A recent article in the Appleton Post Crescent worked hard to shed light on the injustices in our treatment of sex offenders, albeit unknowingly. While their focus was to highlight Appleton’s success at tracking offenders — and shame California for the Jaycee Lee Dugard situation, because we all know a bustling metropolis like Appleton needs to find their own angle on that story — it’s hard to take too much pride in a town’s ability to keep close surveillance on part of their population.
At the most elementary level, as long as sex offenders, once released back into society, don’t go out and begin sex-offending again, then I guess the system works. Of course, it’s hardly that simple, and a 0 percent reoffend rate would be more indicative of the coming apocalypse than the effectiveness of our judicial system, but it’s hardly their fault they can’t predict the future. In fact, using reoffend rates as the alpha-and-omega figure when looking at effective treatment of sex offenders is misguided at best. The ends might make us feel safe, but the means give us much less to cheer about.
This is not a bleeding-heart defense of child molesters. But most sex offenders aren’t child molesters, and that’s the problem.
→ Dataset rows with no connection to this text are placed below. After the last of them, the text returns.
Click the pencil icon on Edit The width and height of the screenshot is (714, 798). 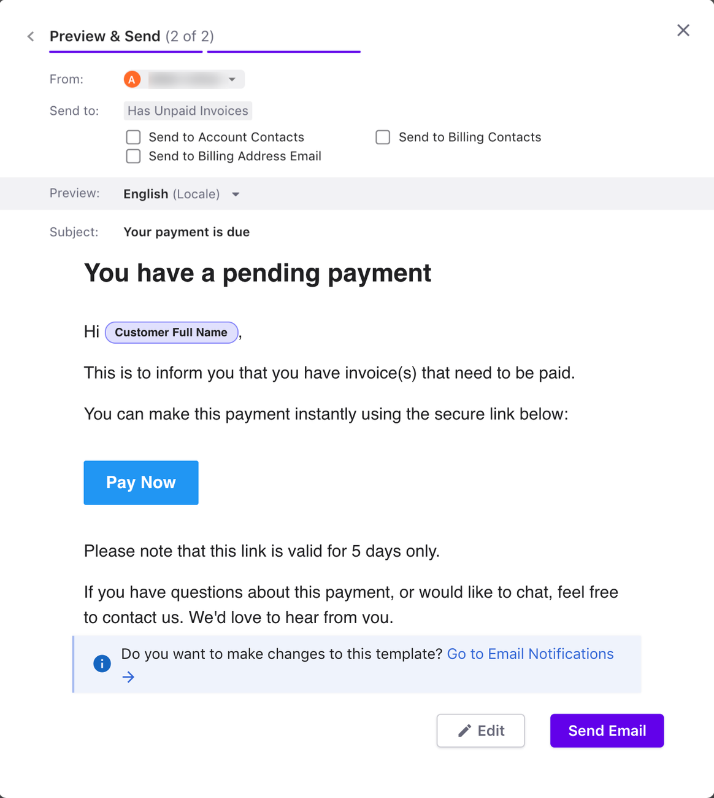tap(465, 730)
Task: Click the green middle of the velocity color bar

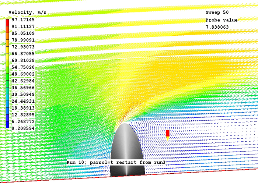Action: pyautogui.click(x=7, y=74)
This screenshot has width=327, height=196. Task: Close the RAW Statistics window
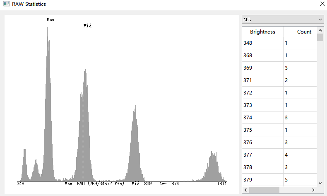[x=322, y=4]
When most people think of sex offenders, they think of early-90s Michael Jackson or Jesus — the one from “The Big Lebowski.” More often, they should be thinking about that kid who lived three dorms down freshman year and had a tendency to overconsume and hit on girls. We all have to live with our actions, and the ones that land us in front of a judge are typically inexcusable, but he’s not the type of person who probably needs to be monitored at the micro level. He should stop drinking, but he deserves a little more privacy than your stereotypical pederast.
This isn’t solely the fault of the post-prison sex offender system. Wisconsin gets 90 percent of their offenders to participate in the sex offender registry, which is 15 percent better than the national average. This is partially a product of the strict layers of supervision they impose, but these are somewhat tailored to the severity of the crime. Not that the public knows or cares. It’s not that there’s a negative stigma associated with being a sex offender — some of these people did terrible things — but there doesn’t need to be a constant witch hunt. Once they’ve been released from prison, they are members of society, just like you and I. They might have to see a parole officer more often, but most of them deserve some amount of basic human dignity.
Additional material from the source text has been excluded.